Ricciotti’s work focuses on skin and ornaments. It is an architecture that aims at communicating with users, mostly through the exploration of the material’s potential. “We can do anything with concrete”, says Ricciotti. “As long as we love it, speak to it and put it in tension.” Thus Ricciotti’s work cannot but make one think about a certain return to postmodernism’s strong attachment to communication. His attachment to context and the favouring of continuity and historical perspective is also reminiscent of the dominant attitude of the 1970s and 1980s.

"Rudy Ricciotti, architect", installation view at the Cité de l'Architecture et du Patrimoine, Paris. Photo © CAPA/Gaston Bergeret, 2013
"Rudy Ricciotti, architect", installation view at the Cité de l'Architecture et du Patrimoine, Paris. Photo © CAPA/Gaston Bergeret, 2013
The retrospective at the Cité de l’Architecture is all about images. Hundreds of images depicting various projects invade large 7,24 x 2,72-metre screens. Ricciotti’s work is also present in watercolours by Yvan The visitor can also interact with two touch screen terminals at the end of the show. The only exception to this reign of images — where no original drawings, sketches or reduce scaled models are presented to the visitors — are Ricciotti’s prototypes or, “testimonies to the memory of the work”, as the architect likes to call them. These real-scale fragments or moulds exemplify Ricciotti’s work with ultra high performance concrete, a material that smells, looks and feels like concrete, but because of its extremely high density, far exceeds the possibilities of reinforced concrete. Impressive, instructive and intriguing, the fragments could have been more fully exploited: Why not make better use of the exhibition space by hanging these pieces from the ceiling instead of simply displaying them on the floor?
"Rudy Ricciotti, architect", installation view at the Cité de l'Architecture et du Patrimoine, Paris. Photo © CAPA/Gaston Bergeret, 2013
"Rudy Ricciotti, architect", installation view at the Cité de l'Architecture et du Patrimoine, Paris. Photo © CAPA/Gaston Bergeret, 2013
Now juggling with a variety of important French commissions, Rudy Ricciotti’s studio could not whish for a better timing to bring awareness to their work, rendering it accessible to international tourists. Nonetheless, one could question the real purpose of an exhibition that seems to give so little to the visitor, despite its attempt at seduction through images. If Ricciotti’s architecture — whether you love it or hate it — leaves no one indifferent, the exhibition doesn't really seem to reveal much on the thinking and modus operandi behind his work.
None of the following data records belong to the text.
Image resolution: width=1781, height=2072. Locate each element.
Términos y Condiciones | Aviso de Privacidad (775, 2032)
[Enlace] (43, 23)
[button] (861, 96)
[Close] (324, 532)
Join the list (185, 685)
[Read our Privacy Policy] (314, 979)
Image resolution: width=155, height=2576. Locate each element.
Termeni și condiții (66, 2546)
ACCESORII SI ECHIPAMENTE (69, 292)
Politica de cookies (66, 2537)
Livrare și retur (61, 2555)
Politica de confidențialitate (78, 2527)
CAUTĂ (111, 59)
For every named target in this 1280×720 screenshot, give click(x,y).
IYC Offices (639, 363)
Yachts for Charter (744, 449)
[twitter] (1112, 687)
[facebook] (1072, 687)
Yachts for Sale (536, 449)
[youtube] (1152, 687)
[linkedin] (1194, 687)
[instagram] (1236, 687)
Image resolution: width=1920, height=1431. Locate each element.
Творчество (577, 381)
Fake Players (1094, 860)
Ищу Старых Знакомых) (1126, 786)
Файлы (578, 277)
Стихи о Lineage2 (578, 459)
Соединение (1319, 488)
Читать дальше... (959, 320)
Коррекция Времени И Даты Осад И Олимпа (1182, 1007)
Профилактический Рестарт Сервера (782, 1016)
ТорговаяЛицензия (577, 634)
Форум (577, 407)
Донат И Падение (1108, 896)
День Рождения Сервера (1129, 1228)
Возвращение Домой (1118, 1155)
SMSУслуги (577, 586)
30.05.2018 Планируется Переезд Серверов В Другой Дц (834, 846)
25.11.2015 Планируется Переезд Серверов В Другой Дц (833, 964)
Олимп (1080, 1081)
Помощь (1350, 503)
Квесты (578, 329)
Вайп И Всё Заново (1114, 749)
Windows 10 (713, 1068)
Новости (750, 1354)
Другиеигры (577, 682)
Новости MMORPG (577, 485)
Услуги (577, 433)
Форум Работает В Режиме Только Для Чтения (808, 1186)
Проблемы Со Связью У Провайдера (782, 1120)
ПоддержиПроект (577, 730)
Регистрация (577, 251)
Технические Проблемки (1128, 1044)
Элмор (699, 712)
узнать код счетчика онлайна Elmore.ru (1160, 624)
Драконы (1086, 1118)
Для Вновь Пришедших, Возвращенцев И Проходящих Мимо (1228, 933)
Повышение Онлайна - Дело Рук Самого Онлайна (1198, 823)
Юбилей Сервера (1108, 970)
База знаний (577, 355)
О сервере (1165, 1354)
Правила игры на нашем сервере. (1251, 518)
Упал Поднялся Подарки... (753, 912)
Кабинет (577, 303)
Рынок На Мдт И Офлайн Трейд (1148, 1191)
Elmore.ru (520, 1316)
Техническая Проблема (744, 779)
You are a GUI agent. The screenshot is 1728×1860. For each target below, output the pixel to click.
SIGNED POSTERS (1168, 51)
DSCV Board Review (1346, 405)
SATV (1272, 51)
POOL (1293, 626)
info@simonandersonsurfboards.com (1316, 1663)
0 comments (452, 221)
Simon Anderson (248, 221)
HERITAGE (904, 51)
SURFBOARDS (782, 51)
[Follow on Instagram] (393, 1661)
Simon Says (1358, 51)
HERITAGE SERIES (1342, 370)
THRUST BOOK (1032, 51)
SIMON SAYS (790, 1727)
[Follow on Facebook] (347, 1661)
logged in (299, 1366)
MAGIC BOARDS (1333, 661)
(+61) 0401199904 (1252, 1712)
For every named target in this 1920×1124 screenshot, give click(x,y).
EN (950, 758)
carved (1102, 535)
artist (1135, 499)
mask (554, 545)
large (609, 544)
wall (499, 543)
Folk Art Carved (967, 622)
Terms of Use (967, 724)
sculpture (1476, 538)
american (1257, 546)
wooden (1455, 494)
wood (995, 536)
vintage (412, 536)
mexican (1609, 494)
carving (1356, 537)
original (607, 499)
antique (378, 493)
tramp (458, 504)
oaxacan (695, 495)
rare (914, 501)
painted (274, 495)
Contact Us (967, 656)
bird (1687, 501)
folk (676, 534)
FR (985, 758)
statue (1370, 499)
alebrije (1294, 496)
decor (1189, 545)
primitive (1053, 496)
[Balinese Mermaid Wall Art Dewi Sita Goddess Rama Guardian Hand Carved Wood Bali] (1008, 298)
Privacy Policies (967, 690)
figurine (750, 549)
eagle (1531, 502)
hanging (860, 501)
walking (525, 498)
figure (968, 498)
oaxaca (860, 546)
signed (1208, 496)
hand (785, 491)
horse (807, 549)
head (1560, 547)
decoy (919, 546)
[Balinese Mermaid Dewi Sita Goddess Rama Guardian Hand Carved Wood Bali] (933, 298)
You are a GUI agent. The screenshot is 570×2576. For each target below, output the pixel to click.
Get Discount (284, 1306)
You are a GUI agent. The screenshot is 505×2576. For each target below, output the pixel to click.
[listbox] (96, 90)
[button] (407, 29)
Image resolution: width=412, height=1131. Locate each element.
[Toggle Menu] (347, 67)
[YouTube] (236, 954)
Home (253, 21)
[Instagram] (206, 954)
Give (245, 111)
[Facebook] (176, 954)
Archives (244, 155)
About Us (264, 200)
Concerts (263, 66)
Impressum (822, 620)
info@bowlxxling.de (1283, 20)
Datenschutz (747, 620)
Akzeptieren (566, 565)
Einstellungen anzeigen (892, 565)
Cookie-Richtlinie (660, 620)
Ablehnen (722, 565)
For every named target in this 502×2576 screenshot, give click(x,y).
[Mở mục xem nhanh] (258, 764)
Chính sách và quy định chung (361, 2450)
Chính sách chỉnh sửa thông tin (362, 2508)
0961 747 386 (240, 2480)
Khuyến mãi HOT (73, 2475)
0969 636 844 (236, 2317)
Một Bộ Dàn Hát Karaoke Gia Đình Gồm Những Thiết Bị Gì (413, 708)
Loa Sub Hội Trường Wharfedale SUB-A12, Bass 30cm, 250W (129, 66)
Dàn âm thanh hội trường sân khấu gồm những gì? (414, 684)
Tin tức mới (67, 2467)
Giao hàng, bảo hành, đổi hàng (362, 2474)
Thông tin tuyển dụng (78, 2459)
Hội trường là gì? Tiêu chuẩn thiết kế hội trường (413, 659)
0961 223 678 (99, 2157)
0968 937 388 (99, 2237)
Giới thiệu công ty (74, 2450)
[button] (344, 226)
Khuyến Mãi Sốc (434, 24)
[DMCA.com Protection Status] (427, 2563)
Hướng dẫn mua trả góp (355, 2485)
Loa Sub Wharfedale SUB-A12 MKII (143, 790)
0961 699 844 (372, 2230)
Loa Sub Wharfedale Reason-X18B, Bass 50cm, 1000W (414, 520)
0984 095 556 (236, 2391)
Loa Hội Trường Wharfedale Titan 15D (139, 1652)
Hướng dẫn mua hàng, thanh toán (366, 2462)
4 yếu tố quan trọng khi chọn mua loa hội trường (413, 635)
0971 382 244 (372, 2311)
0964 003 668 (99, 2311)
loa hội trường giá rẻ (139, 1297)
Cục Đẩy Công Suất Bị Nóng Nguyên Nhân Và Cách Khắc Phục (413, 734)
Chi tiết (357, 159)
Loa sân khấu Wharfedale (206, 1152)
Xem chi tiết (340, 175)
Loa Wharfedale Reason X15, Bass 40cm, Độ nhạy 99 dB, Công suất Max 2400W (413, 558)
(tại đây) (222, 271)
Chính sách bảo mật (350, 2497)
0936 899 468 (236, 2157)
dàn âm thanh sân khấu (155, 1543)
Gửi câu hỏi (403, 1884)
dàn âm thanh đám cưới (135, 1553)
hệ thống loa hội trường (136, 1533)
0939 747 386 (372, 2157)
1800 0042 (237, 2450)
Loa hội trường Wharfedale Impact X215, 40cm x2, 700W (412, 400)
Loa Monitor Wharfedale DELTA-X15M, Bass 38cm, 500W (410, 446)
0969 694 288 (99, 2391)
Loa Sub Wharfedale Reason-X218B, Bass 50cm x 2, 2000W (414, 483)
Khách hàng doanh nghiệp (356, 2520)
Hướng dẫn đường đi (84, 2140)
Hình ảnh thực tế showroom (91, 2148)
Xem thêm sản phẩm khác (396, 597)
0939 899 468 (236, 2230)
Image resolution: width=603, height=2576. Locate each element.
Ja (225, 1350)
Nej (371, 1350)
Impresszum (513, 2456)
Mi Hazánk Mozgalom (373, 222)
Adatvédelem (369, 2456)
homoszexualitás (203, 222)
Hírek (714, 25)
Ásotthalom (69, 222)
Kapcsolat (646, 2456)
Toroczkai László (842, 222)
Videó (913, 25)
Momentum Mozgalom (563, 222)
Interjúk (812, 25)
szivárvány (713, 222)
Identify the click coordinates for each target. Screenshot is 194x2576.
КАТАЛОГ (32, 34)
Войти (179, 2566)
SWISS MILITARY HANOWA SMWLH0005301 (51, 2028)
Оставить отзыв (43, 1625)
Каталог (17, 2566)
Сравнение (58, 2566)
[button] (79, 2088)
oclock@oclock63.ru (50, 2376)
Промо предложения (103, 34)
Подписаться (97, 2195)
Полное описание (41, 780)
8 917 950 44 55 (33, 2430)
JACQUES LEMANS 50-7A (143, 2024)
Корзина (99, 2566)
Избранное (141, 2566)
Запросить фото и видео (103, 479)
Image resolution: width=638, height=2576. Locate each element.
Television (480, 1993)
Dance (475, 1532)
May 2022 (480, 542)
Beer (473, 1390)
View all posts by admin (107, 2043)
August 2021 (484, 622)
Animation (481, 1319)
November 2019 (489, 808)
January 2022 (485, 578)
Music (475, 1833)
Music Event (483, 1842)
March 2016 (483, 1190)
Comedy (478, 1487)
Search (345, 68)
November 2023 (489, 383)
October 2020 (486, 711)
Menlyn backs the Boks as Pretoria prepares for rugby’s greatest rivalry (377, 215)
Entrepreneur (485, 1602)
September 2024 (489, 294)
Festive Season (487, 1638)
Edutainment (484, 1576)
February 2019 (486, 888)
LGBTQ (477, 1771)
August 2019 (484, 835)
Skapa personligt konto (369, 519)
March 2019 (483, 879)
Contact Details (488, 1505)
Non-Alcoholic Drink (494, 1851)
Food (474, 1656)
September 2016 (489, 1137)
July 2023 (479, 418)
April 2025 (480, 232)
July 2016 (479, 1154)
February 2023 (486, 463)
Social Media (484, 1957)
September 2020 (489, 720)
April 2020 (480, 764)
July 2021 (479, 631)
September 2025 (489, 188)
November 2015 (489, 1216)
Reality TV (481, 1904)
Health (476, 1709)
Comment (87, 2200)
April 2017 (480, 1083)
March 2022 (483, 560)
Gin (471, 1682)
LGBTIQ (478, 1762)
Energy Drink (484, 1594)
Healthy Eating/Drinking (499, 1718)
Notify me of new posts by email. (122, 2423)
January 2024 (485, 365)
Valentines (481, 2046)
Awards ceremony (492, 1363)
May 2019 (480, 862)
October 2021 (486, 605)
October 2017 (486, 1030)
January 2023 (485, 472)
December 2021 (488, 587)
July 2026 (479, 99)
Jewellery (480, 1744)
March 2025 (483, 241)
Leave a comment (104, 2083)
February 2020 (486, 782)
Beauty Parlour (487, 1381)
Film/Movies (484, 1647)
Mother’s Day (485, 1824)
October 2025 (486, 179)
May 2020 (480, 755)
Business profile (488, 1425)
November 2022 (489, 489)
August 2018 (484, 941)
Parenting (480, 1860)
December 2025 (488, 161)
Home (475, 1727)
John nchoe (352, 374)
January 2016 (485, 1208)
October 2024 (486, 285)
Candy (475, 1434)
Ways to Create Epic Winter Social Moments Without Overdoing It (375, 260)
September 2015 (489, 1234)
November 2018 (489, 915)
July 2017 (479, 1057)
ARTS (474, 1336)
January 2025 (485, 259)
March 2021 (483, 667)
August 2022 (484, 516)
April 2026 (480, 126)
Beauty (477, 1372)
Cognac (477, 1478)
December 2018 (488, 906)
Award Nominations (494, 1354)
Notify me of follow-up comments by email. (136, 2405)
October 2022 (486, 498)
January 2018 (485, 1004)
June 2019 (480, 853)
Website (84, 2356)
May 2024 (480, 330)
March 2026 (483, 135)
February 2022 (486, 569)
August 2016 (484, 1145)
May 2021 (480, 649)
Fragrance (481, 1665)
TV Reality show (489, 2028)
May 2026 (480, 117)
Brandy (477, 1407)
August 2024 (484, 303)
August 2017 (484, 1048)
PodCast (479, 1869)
Visitors to the Cité might have to go to the Louvre, or, better, take a train down to Marseille — this year’s European Capital of Culture — to see the MuCEM, in order to really experience Riciotti’s architecture. Léa Catherine Szacka
"Rudy Ricciotti, architect", installation view at the Cité de l'Architecture et du Patrimoine, Paris. Photo © CAPA/Gaston Bergeret, 2013
Rudy Ricciotti at the opening of the "Rudy Ricciotti, architect" exhibition at the Cité de l'Architecture et du Patrimoine, Paris. Photo © CAPA/Gaston Bergeret, 2013

Through 8 September 2013
Ricciotti, Architecte
Cité de l'Architecture et du Patrimoine

1 Place du Trocadéro et du 11 Novembre, Paris

 

Notes:

1. Adrian Forty, Concrete and Culture: A Material History, London: Reaktion, 2012.